Black and Latino fifth-graders are much more likely than whites to witness gun violence, be obese and ride in a car without a seatbelt. These kinds of health gaps have gotten plenty of attention among teens, but attempts to fix them need to begin much earlier – especially in schools.
That’s the message Boston Children’s Hospital researchers are trying to get out on the heels of an extensive look at health disparities among elementary school children in various regions across the U.S. They also note that health gaps narrowed across all races when children had the advantages of educated parents with higher income, or attended certain kinds of schools.
In interviews with 5,000 children ages 10 and 11 and their parents, researchers asked about several health-related measures. Gaps they found included:
• Black children were four times more likely and Latino children and two times more likely than whites to have seen someone threatened or injured with a gun.
• Black fifth-graders were more likely to smoke cigarettes and drink alcohol than Latino and white fifth-graders.

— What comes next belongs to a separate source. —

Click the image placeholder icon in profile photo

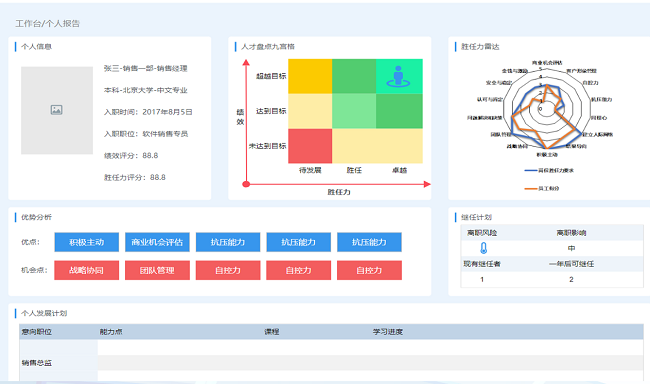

• Obesity rates were nearly twice and high among Latino and black children as among white children, and these children reported less vigorous exercise than white children did.
• Black and Latino children were less likely than white children to wear a seatbelt or bike helmet.
The interviews were conducted between 2004 and 2006 among families living in and near Birmingham, AL; Houston, TX; and Los Angeles, CA. Because the behaviors detailed can have serious long-term impact on health (patterns of seatbelt use and violence, for instance, are known to persist into adulthood), the authors believe intervention efforts should begin before the teen years.
“We should be thinking about these issues when children are young enough to prevent bad outcomes before they occur,” says lead author Mark A. Schuster, M.D., Chief of General Pediatrics at Boston Children’s Hospital. And because schools seemed to have a major impact on narrowing health gaps, they should be a key focus. “Is it a visionary principal, committed teachers, a strong commitment to health education, an engaged PTA?” asks Schuster. “We need to learn more.”
The study appears in the Aug. 23 issue of the New England Journal of Medicine.